Yalnız bu kez bir görevli elinde mikrofon sürekli ikaz ediyor araç sürücülerini, dalgalanan kalabalığı. Aman bir kaza olmasın, özellikle çocuklara dikkat edilsin diye özen gösteriliyor.
Biz artık büyük anne, dede olduk ya, sadece seyrediyoruz manzarayı, eski günleri de anarak. Her geçen aracı-esnafı "Aa..bu da varmış, bak şu da geçiyor !" gibi tanıyarak. Atılıp havada dönen her kutuyu, poşeti takip edip kapışıldığını sanki bize düşmüş gibi keyifle izleyerek.

Avuçlarımız patlayıncaya alkışlıyoruz onları. Sevildiklerinin farkındalar. Gülümsemelerinden anlıyoruz, göz ve baş işaretleriyle karşılık veriyorlar halka.
Susurluk onlarsız olmaz, onları hep sevdik şimdi de seviyoruz. Yıllar boyu düğünlerimizin, cemiyetlerimizin, asker uğurlamalarımızın, maç galibiyetlerimizin vazgeçilmeziydiler. Kısacası nerede kutlanacak bir şey, neşe varsa oradaydılar. İyi ki vardılar, iyi ki varlar. "Hey !.. Çok yaşayın beya !"

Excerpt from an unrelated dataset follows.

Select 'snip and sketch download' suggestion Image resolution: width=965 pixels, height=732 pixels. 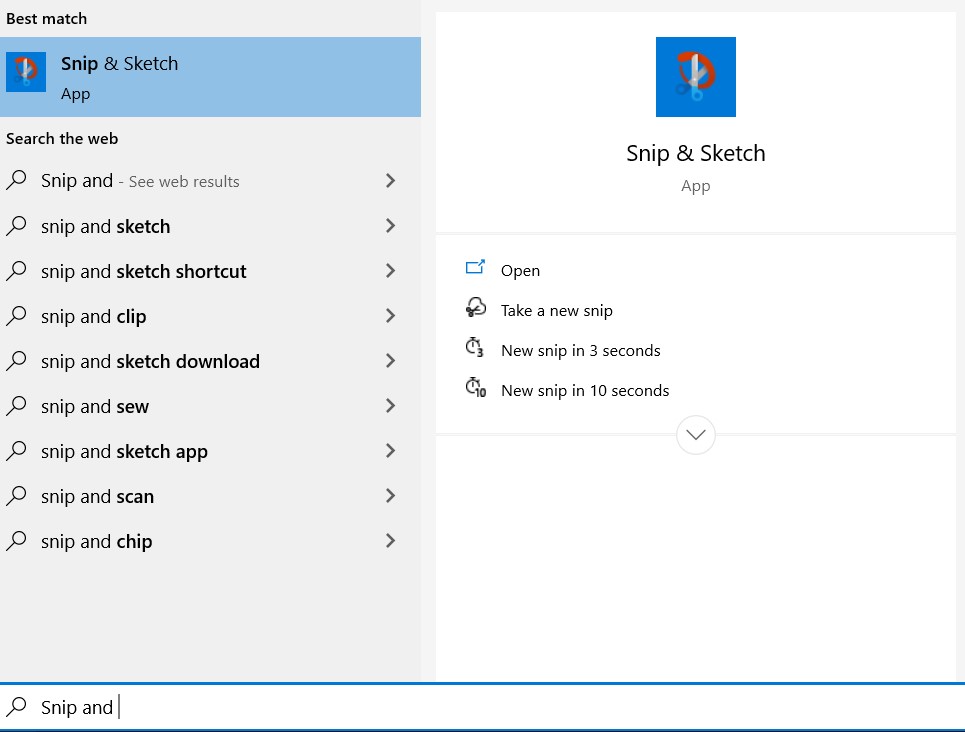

Haber güzel; Karşıyaka mahallesine çaylak suyu bağlanmış. Yıllar süren rüya nihayet mutlu sona ermiş. Diğer mahallelere de bağlanabileceğinin müjdecisi bu olay.
İnsanlar bu yüzden onlara yakışan bir gelenekle kurban kesmişler ve Susurluk halkını yemeklerine davet etmişler. Büyük bir yemek bu, sanırım Belediye de destek vermiş bu hayra. Böyle bir organizasyonun 5 Eylül şenliklerine denk getirilmesi de ayrıca güzel olmuş. Kaymakam için de halkla son bir veda yemeği gibi oldu.

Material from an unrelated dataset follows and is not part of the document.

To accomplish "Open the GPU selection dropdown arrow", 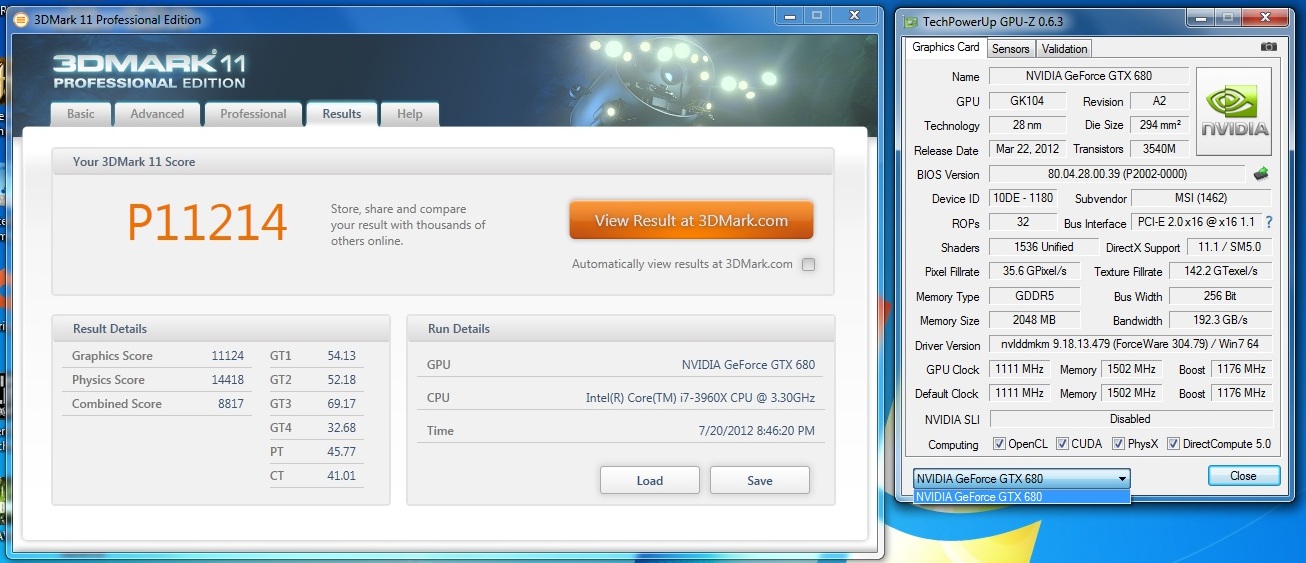I will pos(1123,479).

Akşam Dursun Ali ERZİNCANLI'yı dinlemeye gidiyoruz konserlerin yapıldığı alana. Bir sürpriz var; Erzincanlı'dan önce sema gösterisi olacakmış.
Çok büyük bir kalabalık var. Demek insanlar kendilerine hitap eden etkinliklere yoğun olarak katılıyorlar.
Hava güzel, bir ara keltepe tarafının karardığını, şimşekler çaktığını gördük. Ama şükür ki Susurluğa hiç uğramadı o yağmur. Rahatça programı izleyebildik.

Böyle durumlarda izleyenler alkışlasa mı, derin bir sükunet içinde sadece seyretseler mi bilemezler. Bir uyarı da gelmediği için insanlar memnuniyetlerini alkışlayarak gösterdiler.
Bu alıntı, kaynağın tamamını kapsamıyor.